テレパシー事件簿 その28 ムーニーマン
隔離病室にて全身拘束帯。
十日間ほど排泄の機会を与えられなかった。
全身には抗束帯と下半身にはオムツが装着されていた。
私は拘束のムーニーマンとなった。
トイレの小用には、不衛生に水滴が付着した尿瓶が用意された。
「トイレはどうしたらいいんですか?」
と、女看護師に問うと
「オムツ履いているんだから、そのまま出せばいいでしょう」
と、ゾッとする答えが冷淡に返ってきた。
しかし、のちに取り寄せた「カルテ」の記載にはしっかりと便の用意を供したかのようなチェックが入っているものであった。
歯を磨く機会も与えられないものであった。
給食に与えられるパンに付けるジャムが、合成甘味料であったことに安堵していた事実は忘れていない。

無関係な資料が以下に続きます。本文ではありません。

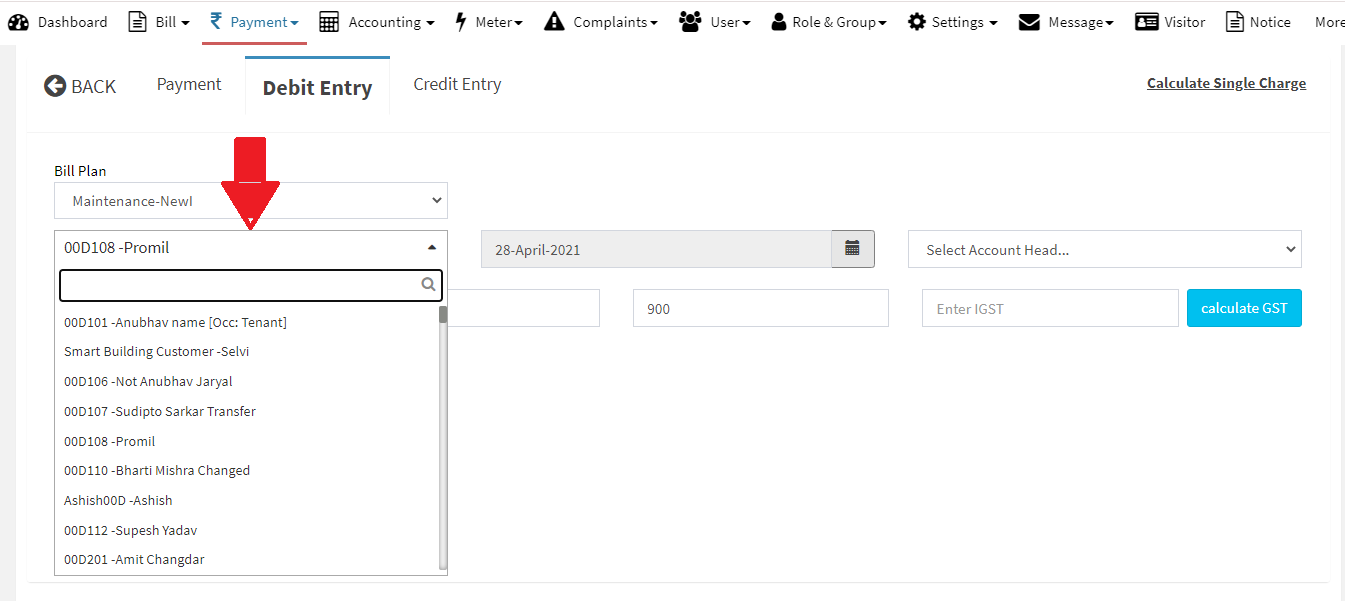Image resolution: width=1345 pixels, height=601 pixels.
Task: Click the dropdown list scrollbar
Action: tap(443, 440)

腕の抗束帯が取れてから、歯ブラシの用意がなされるようになったものである。
ようやく磨ける用意が供されたときも、水道への移動叶わず、磨くための水はまったく足りていないものであった。
腕には説明のない点滴針が刺されていた。
また、カレンダーや時計が見えないように障害物に覆われていたり、丸まっていた。
そして何より、隔離病室における入院生活は、まやかしの実験室であった。